On February 28 and March 1, 2025, the symposium “Ten Years of Project Vox: Rethinking the People, Processes, and Publics of Philosophy” will bring together the people who researched, wrote, reviewed, and openly published information on marginalized philosophers on the Project Vox website (https://projectvox.org). As part of a global movement to reform philosophy instruction and reincorporate voices that had been excluded from the canon, Project Vox has been a collaborative effort to make this research accessible to a wide audience. The symposium is free, and all are welcome to attend.
Ten years ago this spring, Duke University Libraries and the Duke University Philosophy department launched a new website called Project Vox (https://projectvox.org). This site was an intervention into the teaching and study of early modern philosophy: it sought to re-integrate voices and ideas from the origins of philosophy as a discipline and, in the process, reform the study and teaching of philosophy.
At the time this initiative began, philosophy lagged far behind other humanities disciplines in numbers of female doctorates — even behind the sciences (as illustrated in this 2011 data visualization created by Kieran Healy, using data from the Survey of Earned Doctorates). Despite the fact that some of philosophy’s earliest (female) practitioners, such as Emilie du Châtelet, were renowned for their insights into math and physics, the number of women pursuing a doctorate in philosophy was only 25% — not only lagging behind other humanities disciplines but also many fields of study in the sciences and social sciences. Researchers into this phenomenon (e.g., Dougherty et al, 2015; Paxton et al, 2012; Thompson et al, 2016) suggested this was due to women’s lack of representation in the field — both who was teaching the courses and whose writing and ideas were taught in the courses.
Because undergraduates and their instructors could not easily undertake the original research required to pull together the ideas, writings, and history of marginalized figures, Project Vox stepped into this gap.
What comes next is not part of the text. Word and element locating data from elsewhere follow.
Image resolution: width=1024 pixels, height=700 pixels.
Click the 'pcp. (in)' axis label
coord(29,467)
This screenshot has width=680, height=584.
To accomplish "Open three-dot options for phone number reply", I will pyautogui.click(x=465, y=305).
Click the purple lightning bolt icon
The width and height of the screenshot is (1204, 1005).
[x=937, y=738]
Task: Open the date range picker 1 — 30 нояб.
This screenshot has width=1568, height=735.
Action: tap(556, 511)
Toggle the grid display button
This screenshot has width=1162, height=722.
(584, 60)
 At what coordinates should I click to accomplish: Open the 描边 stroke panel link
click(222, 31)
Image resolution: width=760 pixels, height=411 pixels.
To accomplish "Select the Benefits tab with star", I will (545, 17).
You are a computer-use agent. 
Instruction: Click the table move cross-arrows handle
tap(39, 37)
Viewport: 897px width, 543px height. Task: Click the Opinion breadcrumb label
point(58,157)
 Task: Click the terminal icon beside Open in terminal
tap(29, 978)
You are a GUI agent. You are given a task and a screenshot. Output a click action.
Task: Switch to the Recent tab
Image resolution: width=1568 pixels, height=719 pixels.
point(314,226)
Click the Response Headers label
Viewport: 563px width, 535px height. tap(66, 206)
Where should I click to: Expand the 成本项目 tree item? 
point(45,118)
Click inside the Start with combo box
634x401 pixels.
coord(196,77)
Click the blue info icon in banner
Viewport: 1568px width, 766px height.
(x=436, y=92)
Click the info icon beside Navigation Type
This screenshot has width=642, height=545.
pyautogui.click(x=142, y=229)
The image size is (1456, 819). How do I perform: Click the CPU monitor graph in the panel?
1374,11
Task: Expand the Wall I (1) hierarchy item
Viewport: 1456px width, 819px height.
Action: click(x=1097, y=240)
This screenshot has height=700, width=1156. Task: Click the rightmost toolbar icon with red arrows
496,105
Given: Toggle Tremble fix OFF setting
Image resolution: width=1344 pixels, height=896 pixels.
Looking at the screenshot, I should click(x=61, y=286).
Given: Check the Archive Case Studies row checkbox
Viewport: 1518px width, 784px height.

Its cross-disciplinary team of faculty, staff, graduate students, and undergraduates, working with an international network of philosophy scholars, undertook that original research and writing then made this information freely available on the web for re-use (using a Creative Commons Attribution license, or CC-BY).
Ten years later, Project Vox has worked with over 100 student and scholar collaborators to create and publish accessible and in-depth entries on twelve philosophers. In the process, we have explored and practiced collaborative humanistic research and writing, recognizing individual and collective authorship, making our processes transparent and reproducible across a constantly changing team, and ensuring our work is sustainable. At Project Vox’s 10th anniversary symposium, we’ll reflect on what’s changed, what challenges remain, and what’s next.